Edited May 4 by Mordred

[MigL]

One problem I have with the central singularity.
What happens when you apply Heisenberg's Uncertainty Principle to the singular event ( whether spatial or temporal singularity )?

An exact location would mean indeterminate, even infinite, momentum, while an exact time would mean indeterminate, even infinite, energy.
How would a particle, localized in such a way, remain trapped within the Event Horizon ?
Now make that argument for all particles ingested by the BH and you have a BH which cannot exist.
IOW, the singularity renders the theory inconsistent; either a singularity cannot exist, or Black Holes cannot exist.
Yet we have photographic evidence of Black Holes, so where does that leave us ?

 

2 hours ago, Mordred said:

I have another related article that suggests that the BH may simply be a neutron star that has collapsed just beyond its EH but is still present.

I would be interested in a link to this article also.
I'm  interested in the proposed method ( pressure or force ) used to resist gravitational collapse at this radius.

[Mordred]

20 minutes ago, MigL said:

 

 

I would be interested in a link to this article also.
I'm  interested in the proposed method ( pressure or force ) used to resist gravitational collapse at this radius.

found it I finally recalled it was a series of Black star research

"Irreversible gravitational collapse: black stars or black holes?"

https://arxiv.org/abs/1105.3394

1 hour ago, Halc said:

 

Got a link? That sounds like pop nonsense. Is it peer reviewed?

 

 

 

20 minutes ago, MigL said:

One problem I have with the central singularity.
What happens when you apply Heisenberg's Uncertainty Principle to the singular event ( whether spatial or temporal singularity )?

An exact location would mean indeterminate, even infinite, momentum, while an exact time would mean indeterminate, even infinite, energy.
How would a particle, localized in such a way, remain trapped within the Event Horizon ?
Now make that argument for all particles ingested by the BH and you have a BH which cannot exist.
IOW, the singularity renders the theory inconsistent; either a singularity cannot exist, or Black Holes cannot exist.
Yet we have photographic evidence of Black Holes, so where does that leave us ?

☆ ☆ ☆ ☆ ☆

In the black hole thread, what is the title of the article that Mordred links?

[Rows from a dataset]
☆ ☆ ☆ ☆ ☆

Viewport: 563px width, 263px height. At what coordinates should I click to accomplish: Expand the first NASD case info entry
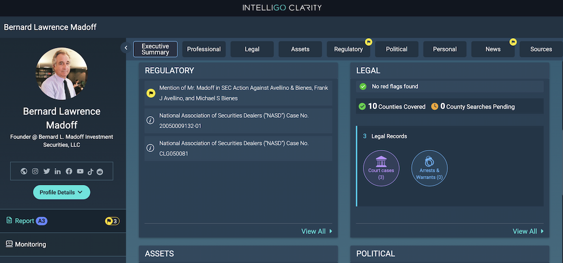238,121
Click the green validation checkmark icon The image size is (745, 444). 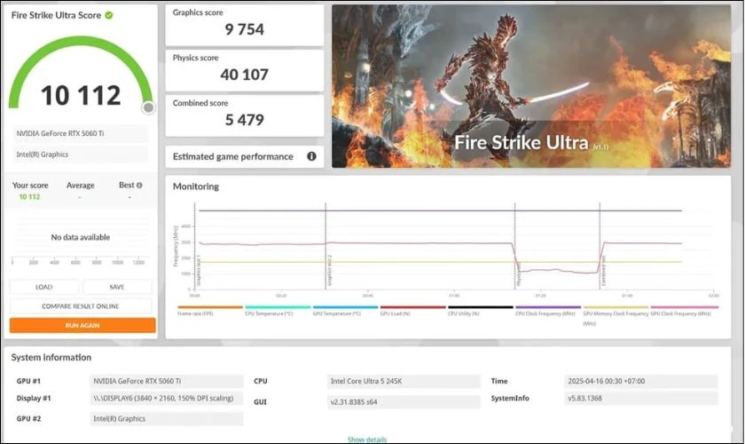click(x=109, y=15)
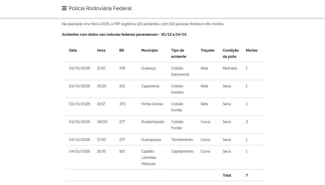
Task: Click the Molhada road condition cell
Action: (x=230, y=68)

☆ ☆ ☆ ☆ ☆

### OUTPUT
"Irreversible gravitational collapse: black stars or black holes?"